[Saved data entries]
= Beginning of Section =

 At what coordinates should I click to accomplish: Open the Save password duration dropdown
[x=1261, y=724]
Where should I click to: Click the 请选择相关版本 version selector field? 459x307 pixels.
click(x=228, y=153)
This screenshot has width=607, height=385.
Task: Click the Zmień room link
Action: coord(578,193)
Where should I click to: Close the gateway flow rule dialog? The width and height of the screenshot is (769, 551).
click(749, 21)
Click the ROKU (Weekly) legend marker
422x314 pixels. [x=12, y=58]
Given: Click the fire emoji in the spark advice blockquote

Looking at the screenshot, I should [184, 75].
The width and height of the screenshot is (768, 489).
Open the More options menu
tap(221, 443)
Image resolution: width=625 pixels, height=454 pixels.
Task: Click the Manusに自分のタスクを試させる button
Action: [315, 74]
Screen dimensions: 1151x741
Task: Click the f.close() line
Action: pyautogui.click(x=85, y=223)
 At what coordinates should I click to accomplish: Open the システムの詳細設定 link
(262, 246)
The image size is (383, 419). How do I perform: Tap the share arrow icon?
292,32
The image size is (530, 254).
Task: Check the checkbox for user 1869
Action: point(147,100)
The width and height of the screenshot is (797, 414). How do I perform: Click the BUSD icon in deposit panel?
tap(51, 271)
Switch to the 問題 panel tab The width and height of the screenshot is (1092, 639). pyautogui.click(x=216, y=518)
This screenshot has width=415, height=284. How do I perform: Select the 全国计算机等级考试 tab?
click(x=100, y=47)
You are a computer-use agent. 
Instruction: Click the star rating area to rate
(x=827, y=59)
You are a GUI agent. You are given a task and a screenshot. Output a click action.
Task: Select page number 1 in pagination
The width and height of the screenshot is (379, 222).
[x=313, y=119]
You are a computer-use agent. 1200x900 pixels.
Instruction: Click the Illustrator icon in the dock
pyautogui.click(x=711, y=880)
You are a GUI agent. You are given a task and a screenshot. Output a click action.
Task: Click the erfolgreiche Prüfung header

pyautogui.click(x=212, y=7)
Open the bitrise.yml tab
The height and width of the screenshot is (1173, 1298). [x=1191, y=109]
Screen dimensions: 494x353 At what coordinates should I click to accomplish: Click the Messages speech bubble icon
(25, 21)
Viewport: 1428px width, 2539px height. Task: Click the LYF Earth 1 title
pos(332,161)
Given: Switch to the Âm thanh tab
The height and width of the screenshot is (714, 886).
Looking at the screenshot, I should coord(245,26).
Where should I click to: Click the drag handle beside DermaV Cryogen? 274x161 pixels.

= End of Section =

#### [PROMPT]
Take the line holding "Given: Switch to the Âm thanh tab" and all lines after it through the end of the data, and set them down exactly.

#### [SOLUTION FOR THIS EXERCISE]
Given: Switch to the Âm thanh tab
The height and width of the screenshot is (714, 886).
Looking at the screenshot, I should coord(245,26).
Where should I click to: Click the drag handle beside DermaV Cryogen? 274x161 pixels.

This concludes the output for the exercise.